The head of the U.S. Navy has warned that Russia's resurgent maritime power presented a greater threat to his forces than any point since the Cold War.

U.S. Chief of Naval Operations Admiral John Richardson told the Voice of America news outlet Tuesday that Russia's submarine activity had reached a higher level than "we've seen in 25 years," around the time of the collapse of the Soviet Union. Led by President Vladimir Putin, Russia's navy has sought to reclaim its former glory and expand its global military capabilities from the Mediterranean to the Pacific and beyond.

Richardson also called China's wider naval presence a "new dynamic" as it presented a "ready and capable" threat to U.S. forces. He said that Russia and China's heightened military activity near the U.S. coast had recently prompted the U.S. Navy to reactive its 2nd Fleet and that the two major powers' growing appearance in the Northern Atlantic was particularly concerning.

A Russian sailor mans a PK machine gun during training in this photo shared by the Russian Ministry of Defense to commemorate the 315th anniversary of the founding of the Baltic Fleet, on May 18. The Baltics have become a major point of contention between Moscow U.S.-led military alliance NATO. Russian Ministry of Defense

A day after Richardson's interview, Russia sent its Baltic Fleet warships to the Gulf of Aden to conduct an anti-piracy mission. Likewise, it shipped its Northern Fleet through the English Channel and toward the Arctic to carry out various operations designed to enhance the country's naval posture, according to the state-run Tass Russian News Agency. During their journey through the English Channel, the Russian Northern Fleet's Slava-class missile cruiser Marshal Ustinov and Udaloy-class destroyer Severomorsk were closely monitored by the U.K.—a close U.S. ally and fellow member of the NATO Western military alliance, which has bolstered its defenses in the Baltics and elsewhere in response to perceived Russian aggression.

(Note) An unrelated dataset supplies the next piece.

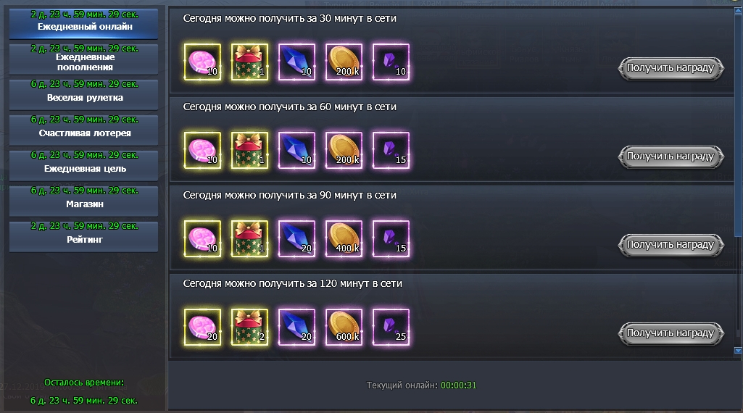Click the purple gem icon showing 25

On Thursday, the two Russian warships conducted combat operations that emphasized "training the actions of personnel in the use of weapons and technical means of the ship," according to the Russian Ministry of Defense, which added that the "exercises are conducted to assist ships that are conventionally in distress at sea and in the struggle for vitality." The maneuvers reportedly included those aimed at blocking attacks from air and undersea.

In developing its military prowess, Russia has also occasionally teamed up with mutual U.S. rival China. The two have conducted annual naval drills known as Joint-Sea and have announced that this year's installment will take place in the Yellow Sea, off the coast of the eastern Chinese city of Qingdao. China has also sent vital military assets to participate in Russia's yearly International Army Games.

Russian and Chinese flags fly during the Open Water competition for pontoon bridge units, as part of the International Army Games 2018, outside Murom, Russia, on August 3. The two top U.S. rivals have increasingly collaborated on defense as the Pentagon attempts to push back against their military rise. Maxim Shemetov/Reuters

The Russian and Chinese armed forces still lag far behind their U.S. competitor, but leading Pentagon officials have warned that both countries were working hard to close the gap. In addition to the Navy's reactivation of the Second Fleet, the Army has also moved to establish a new command of its own dedicated specifically to ensuring that U.S. troops have access to cutting-edge technology.

Calling this move the "the biggest organizational change since 1973"—a period of heightened tensions between the U.S. and the Soviet Union—Army Secretary Mark Esper told the Aspen Security Conference last month that the U.S. was "going to need to be prepared for high-intensity conflict and that we should look at strategic competitors such as China and Russia as the ones to pace ourselves against." He said, "Over the five to 15-year period, we see Russia as our pacing threat," while "the long-term threat is clearly China."